-Fwd: Compatibility in Apache Hadoop
Eli Collins 2013-04-23, 01:32
On Mon, Apr 22, 2013 at 5:42 PM, Steve Loughran <[EMAIL PROTECTED]> wrote:
> On 22 April 2013 14:00, Karthik Kambatla <[EMAIL PROTECTED]> wrote:
> > Hadoop devs,
> > This doc does not intend to propose new policies. The idea is to have one
> > document that outlines the various compatibility concerns (lots of areas
> > beyond API compatibility), captures the respective policies that exist, and
> > if we want to define policies for the items where it’s not clear we have
> > something to iterate on.
> > The first draft just lists the types of compatibility. In the next step, we
> > can add existing policies and subsequently work towards policies for
> > others.
> I don't see -yet- a definition of compatible at the API signature level vs
> semantics level.
> The @ interface attributes say "these methods are
> internal/external/stable/unstable (there's also @VisibleForTesting,that
> comes out of guava (yes?).
> There's a separate issue that says "we make some guarantee that the
> behaviour of a interface remains consistent over versions", which is hard
> to do without some rigorous definition of what the expected behaviour of an
> implementation should be.
Good point, Steve. I've assumed the semantics of the API had to
respect the attribute (eg changing the semantics of FileSystem#close
would be an incompatible change, since this is a public/stable API,
even if the new semantics are arguably better). But you're right,
unless we've actually defined what the semantics of the APIs are it's
hard to say if we've materially changed them. How about adding a new
section on the page and calling that out explicitly?

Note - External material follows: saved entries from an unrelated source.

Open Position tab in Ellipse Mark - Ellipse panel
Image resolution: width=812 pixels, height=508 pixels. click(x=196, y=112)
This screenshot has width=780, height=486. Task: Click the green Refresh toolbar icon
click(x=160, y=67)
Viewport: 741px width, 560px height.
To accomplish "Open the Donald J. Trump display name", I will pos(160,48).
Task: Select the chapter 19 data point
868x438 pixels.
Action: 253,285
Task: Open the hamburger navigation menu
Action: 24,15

In practice I think we'll have to take semantics case by case, clearly
define the semantics we care about better in the javadocs (for the
major end user-facing classes at least, calling out both intended
behavior and behavior that's meant to be undefined) and using
individual judgement elsewhere. For example, HDFS-4156 changed
DataInputStream#seek to throw an IOE if you seek to a negative offset,
instead of succeeding then resulting in an NPE on the next access.

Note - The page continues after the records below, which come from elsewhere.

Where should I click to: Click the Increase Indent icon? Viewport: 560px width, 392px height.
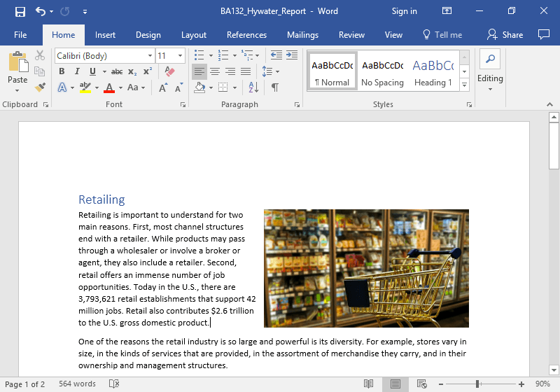(291, 55)
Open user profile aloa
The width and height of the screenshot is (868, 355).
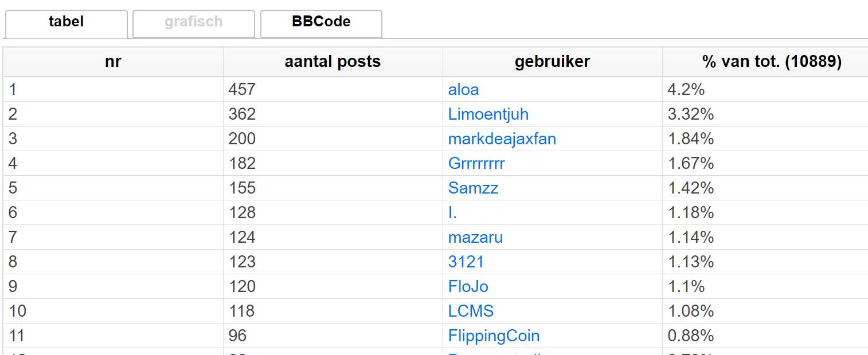[463, 90]
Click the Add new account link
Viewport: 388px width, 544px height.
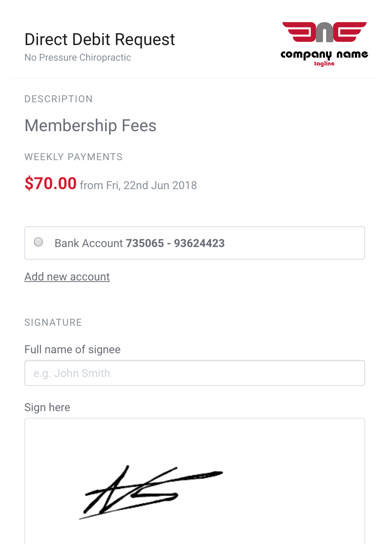(x=67, y=277)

That's an incompatible change in terms of semantics, but not semantics
intended by the author, or likely semantics programs depend on.
However if a change made FileSystem#close three times slower, this
perhaps a smaller semantic change (eg doesn't change what exceptions
get thrown) but probably much less tolerable for end users.
In any case, even if we get an 80% solution to the semantics issue
we'll probably be in good shape for v2 GA if we can sort out the
remaining topics. See any other topics missing? Once the overall
outline is in shape it make sense to annotate the page with the
current policy (if there's already consensus on one), and identifying
areas where we need to come up with a policy or are leaving TBD.
Currently this is a source of confusion for new developers, some
downstream projects and users.